> GIVEN RECORDS
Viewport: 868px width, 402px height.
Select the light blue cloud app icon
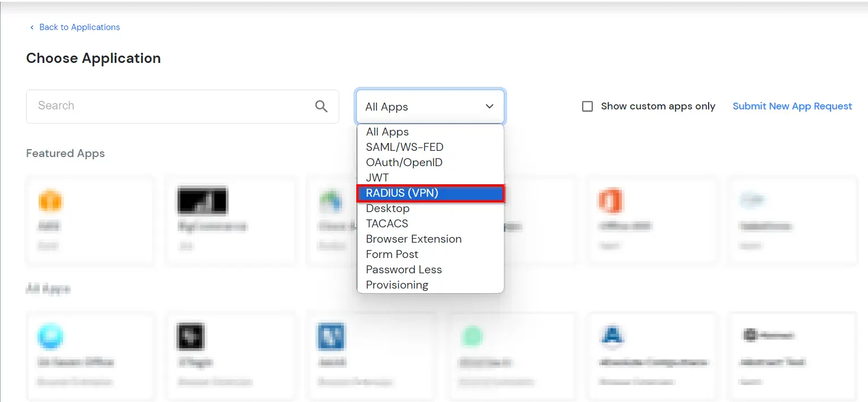(751, 200)
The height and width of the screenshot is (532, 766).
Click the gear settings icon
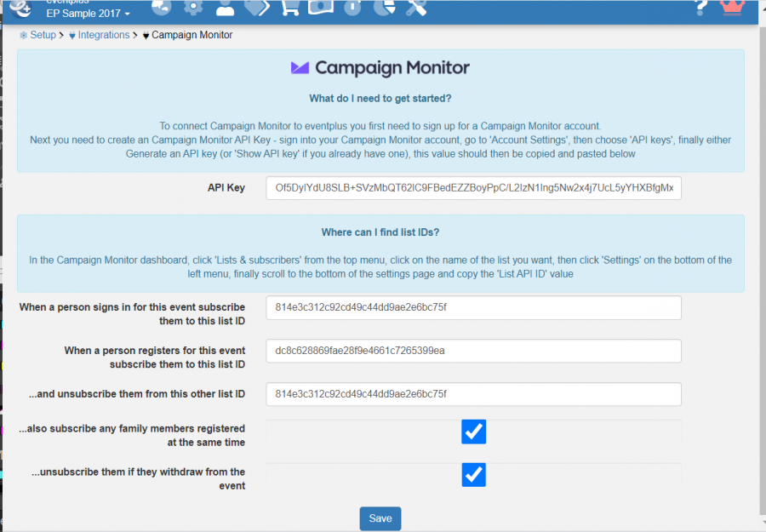point(192,9)
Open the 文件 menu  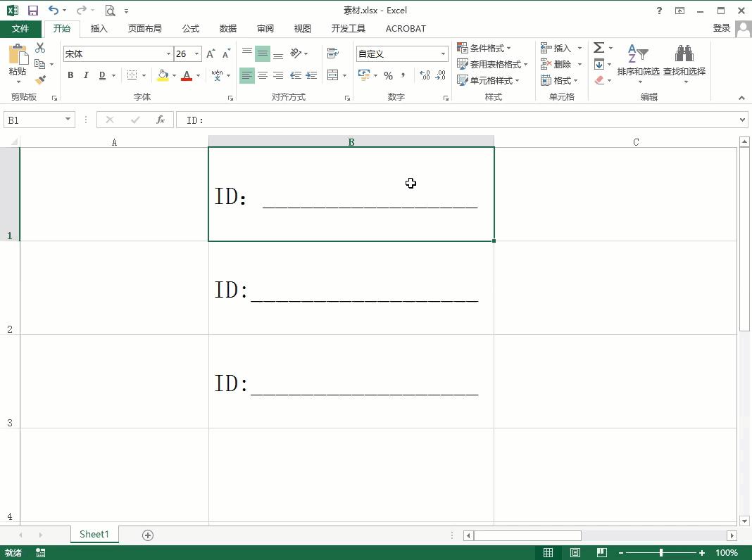[20, 29]
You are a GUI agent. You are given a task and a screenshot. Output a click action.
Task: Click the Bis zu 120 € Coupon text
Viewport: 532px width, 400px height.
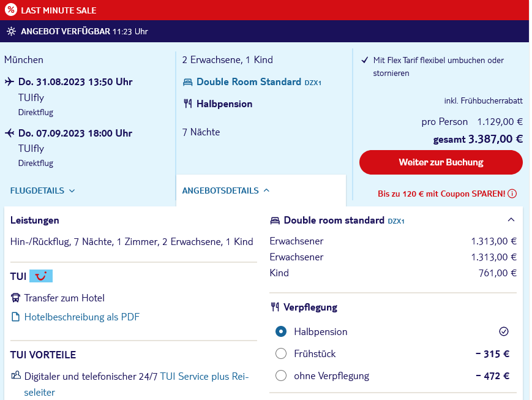441,194
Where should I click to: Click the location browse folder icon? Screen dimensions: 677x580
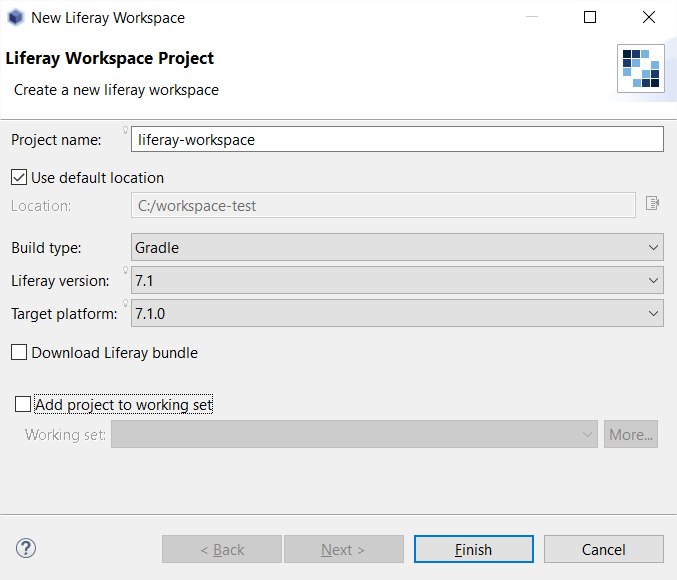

> WORK REQUEST
Here the requirement is to restate exactly the line holding "Viewport: 532px width, 400px height." and every later line through the end of the material, omitting pictures.

> EXERCISE ANSWER
Viewport: 532px width, 400px height.
441,194
Where should I click to: Click the location browse folder icon? Screen dimensions: 677x580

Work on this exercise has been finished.